Dubón also worked with La Mesa, representing Chalatenango in the organisation’s national conversations. She told me that people she does not know have approached her at protests and told her to stop her activism. “Over the phone I was threatened that they know I have a daughter,” she said. “That was enough: I could no more travel by bus, as I once used to, feeling like a free person.” Dubón no longer works as a radio journalist. She misses it, but she remains the go-to person within her community for environment-related queries.

Others who speak out about mining on the radio have received similar threats. It has been widely reported that Pacific Rim even offered $8,000 a month to support the station Radio Victoria, on the condition that it stop broadcasting about the impact of mining.

The vibrant resistance made politicians seek to gauge popular opinion on mining. One of these was Teófilo Córdova Delgado, the mayor of the municipality Nueva Trinidad, in Chalatenango. I met him in his office last August. He was dwarfed by a large table and a long line of photographs on the wall of Marxist and Communist leaders.

Delgado told me about how he conducted many meetings with the community, trying to understand if they understood the implications of a referendum. In those meetings, he heard many stories about men who came into town as tourists, but took back small bags of soil from people’s farmland to conduct geological testing for prospective mining projects.

In May of 2015, Delgado conducted a referendum in Nueva Trinidad that posed the question, “Do you support gold mining here?” This was in reference to a mining project that, if it came in, would affect a large chunk of the municipality’s land. The results were staggering in their near-unanimity; out of 1,200 eligible voters, 808 people voted, of which 804 voted against mining. Delgado said that, of the 808 people who voted in Nueva Trinidad, 700 were registered FMLN party members, whereas the rest supported ARENA. “At the referendum everyone voted against the mines, because the interest of the environment was greater than one’s own political ideological beliefs,” the soft-spoken mayor said.
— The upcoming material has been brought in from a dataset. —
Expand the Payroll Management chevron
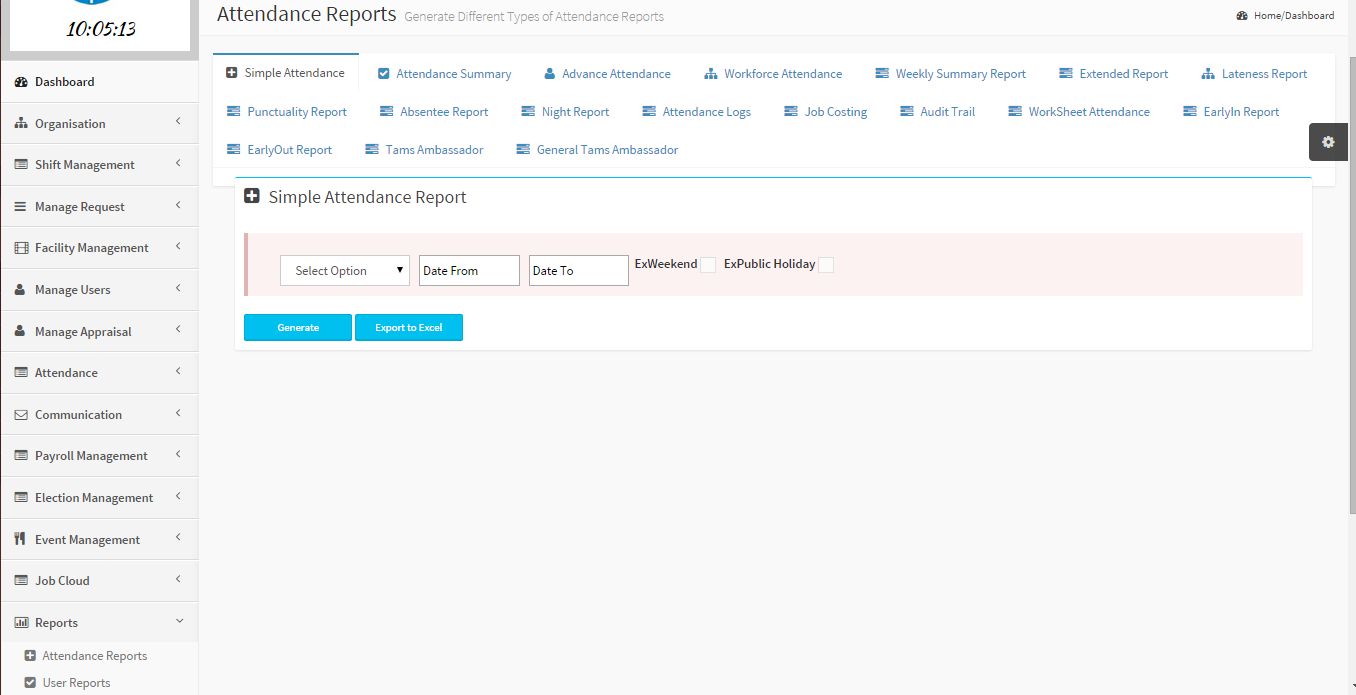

As nearly 70 percent of Chalatenango’s land would be affected by the mines, Delgado claimed, other municipalities in the department, such as Las Flores and Arcatao, also conducted referendums that yielded similar results. More referendums continued across El Salvador, and the national popular voice was united against metal mining.

Amanda Grzyb, a media-studies professor at the University of Western Ontario, was invited to be an international observer for two of El Salvador’s referendums: in Arcatao, Chalatenango, in November 2015; and in Cinquera, Cabañas, in February 2017. “The part of the strategy of the ‘consulta popular’—the referendum—is to formalise processes that exist within the Salvadoran municipal code,” she told me last month on Skype. “However, there could have been no guarantee that these local municipal bans on mining would hold up on a national level, and hence, the national ban is precedent.”

On 14 October, Dubón was drinking coffee at home when she received a call from one of the lawyers in the OceanaGold case, who told her that a verdict would be announced that day. She got online, and soon learnt that El Salvador had won. The World Bank tribunal had dismissed OceanaGold’s $301-million claim for compensation, and instead ordered the company to pay the Salvadoran government $8 million to cover legal costs incurred.

Just months later, on 29 March this year, the Salvadoran legislative assembly unanimously called for a ban on metal mining, becoming the first country in the world to do so. In a widely quoted tweet, Johnny Wright Sol, of the ARENA party, wrote, “Today, in El Salvador, water won out over gold.”

Dubón now has a position in her municipal office, and hopes to leverage it in defence of human rights. But she is most excited about going to college again, with a scholarship from a US-based non-profit.